Federal regulators released a report this week in which they found that Tesla's controversial driver assistance software was linked to hundreds of injuries and dozens of deaths.

The National Highway Traffic Safety Administration found that those making use of the EV maker's misleadingly called "Full Self-Driving" software were lulled into a false sense of security and "were not sufficiently engaged in the driving task."

In short, the report found, the Elon Musk-led company's tech "did not adequately ensure that drivers maintained their attention" — a damning indictment that builds on a wealth of data suggesting Tesla's experimental software isn't just flawed but potentially dangerous to use.

Oversold

The timing of the report couldn't come at a worse time. During a disastrous first-quarter earnings call, Musk announced that the company is doubling down on the development of a "robotaxi," allegedly meant to save the automaker from financial ruin.

At this juncture, what the regulator found shouldn't come as much of a surprise.

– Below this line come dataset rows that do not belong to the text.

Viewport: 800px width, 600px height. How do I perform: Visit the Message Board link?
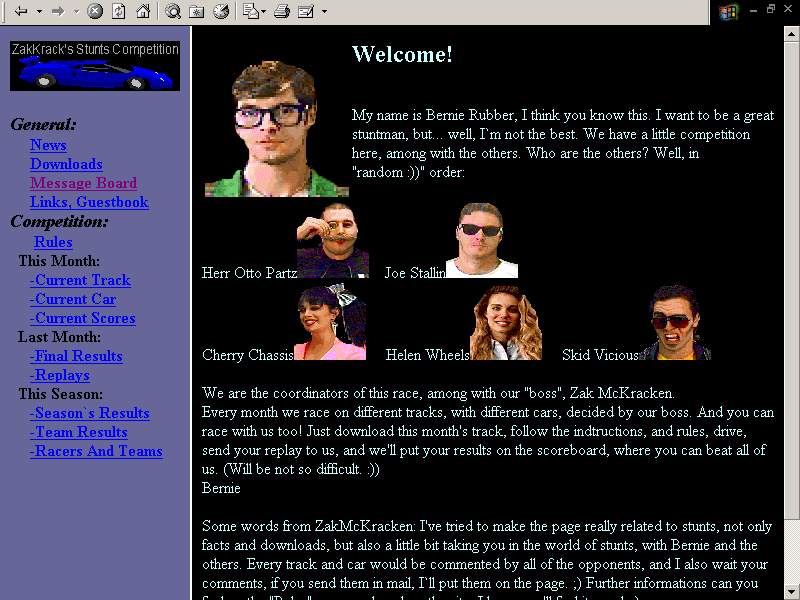[83, 183]
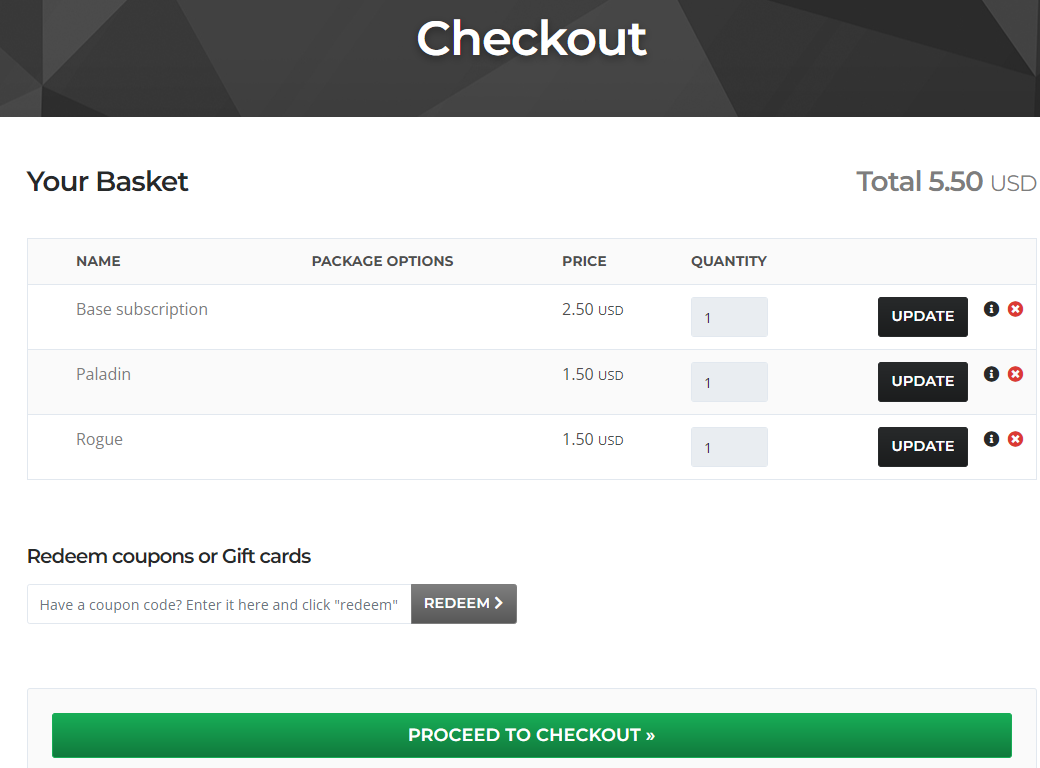Image resolution: width=1040 pixels, height=768 pixels.
Task: Click the Paladin package name
Action: (x=103, y=374)
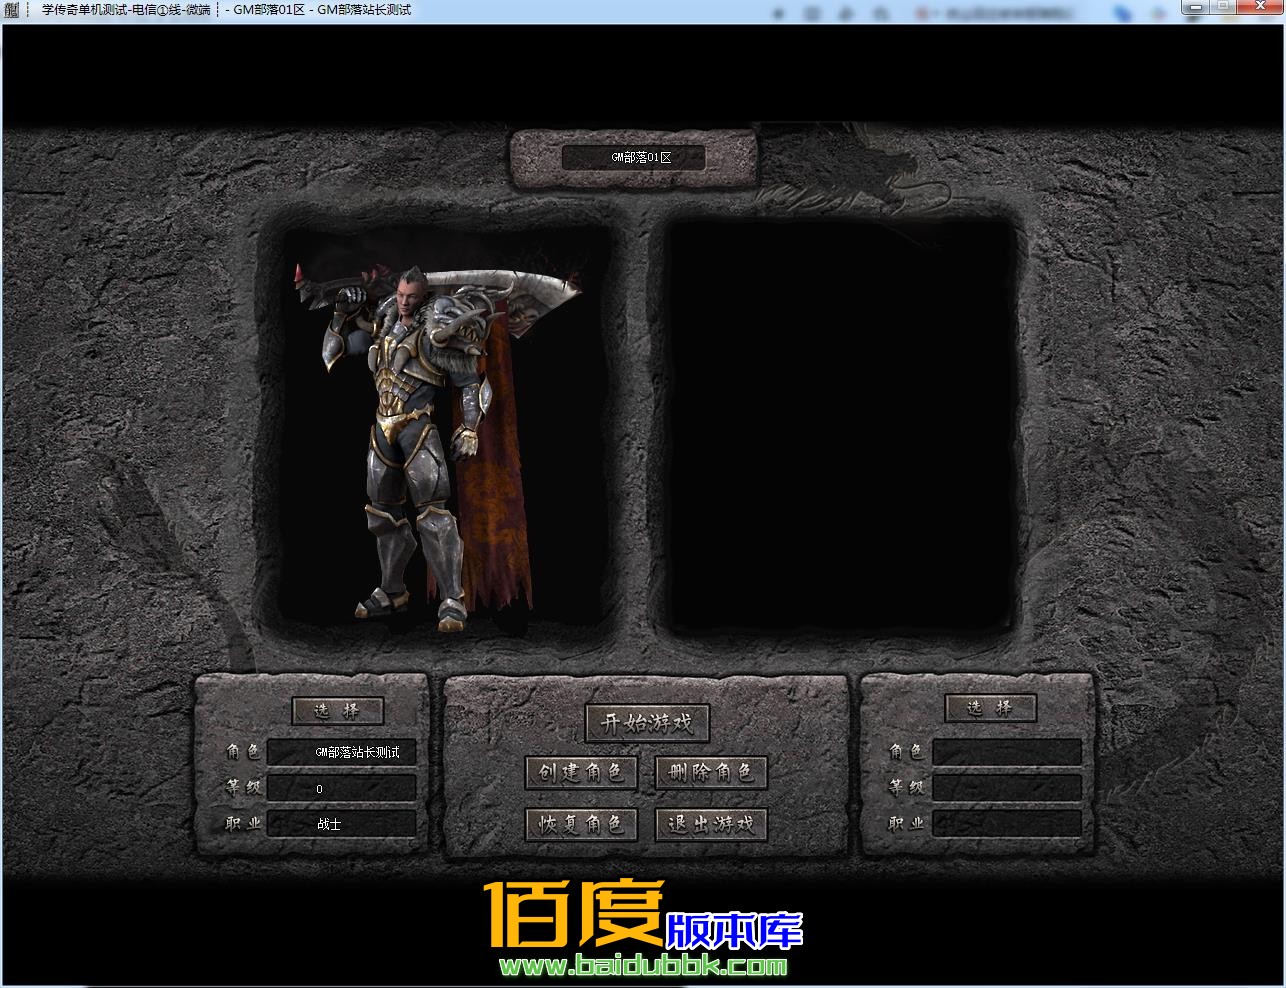Click the www.baidubbk.com watermark link
Screen dimensions: 1286x988
point(643,966)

The NHTSA has already investigated just shy of 1,000 crashes linked to the company's driver assistance software, ranging from January 2018 to August 2023 and including 29 deaths.

The agency concluded that Tesla's software didn't do enough to ensure that drivers were paying attention to the road and keeping their hands on the wheel. As a result, it found, many drivers become too complacent and failed to seize control.

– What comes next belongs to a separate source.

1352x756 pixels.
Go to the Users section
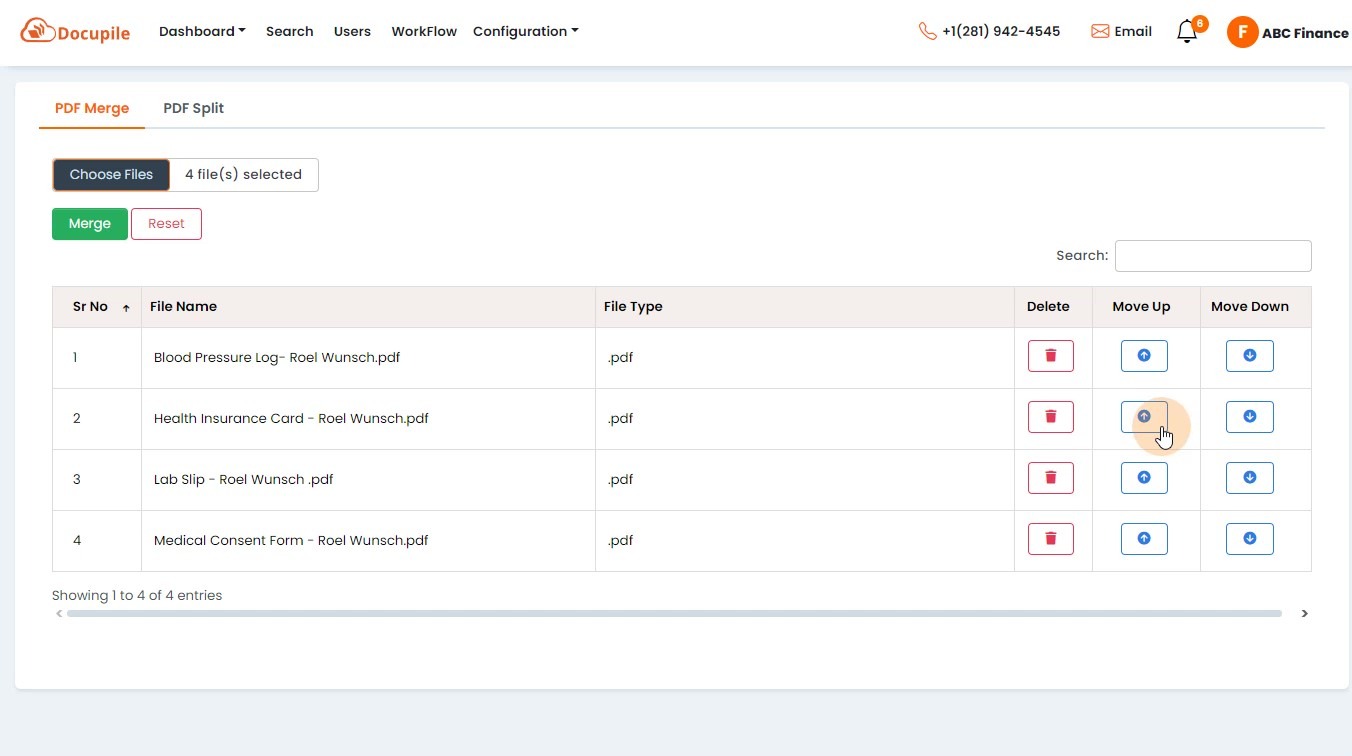click(352, 31)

The regulator found that in many crashes, drivers had "five or more seconds" to intervene prior to crashing. In 19 of the crashes, drivers had ten or more seconds to act.

Misled

The NHTSA also took aim at the company's misleading marketing, which has long been a source of contention.

"Notably, the term 'Autopilot' does not imply an L2 assistance feature, but rather elicits the idea of drivers not being in control," the NHTSA wrote in its report, referring to Level 2 Autonomy, or partial driving automation, where the driver must be able to intervene at any time. "This terminology may lead drivers to believe that the automation has greater capabilities than it does and invite drivers to overly trust the automation."

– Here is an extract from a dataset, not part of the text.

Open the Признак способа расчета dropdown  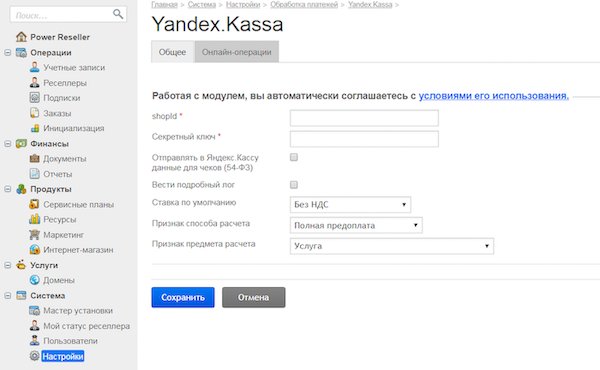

Meanwhile, Tesla issued a December over-the-air software update in an apparent attempt to make it more obvious when its driver assistance feature is engaged.

The update was met with plenty of criticism, with drivers complaining about many more "visual nags."

"They designed a super convenient system that from a driver’s perspective is fantastic," Steven Cliff, a former top administrator at the NHTSA, told the Wall Street Journal at the time.

"But from a safety perspective, that’s terrible," he added.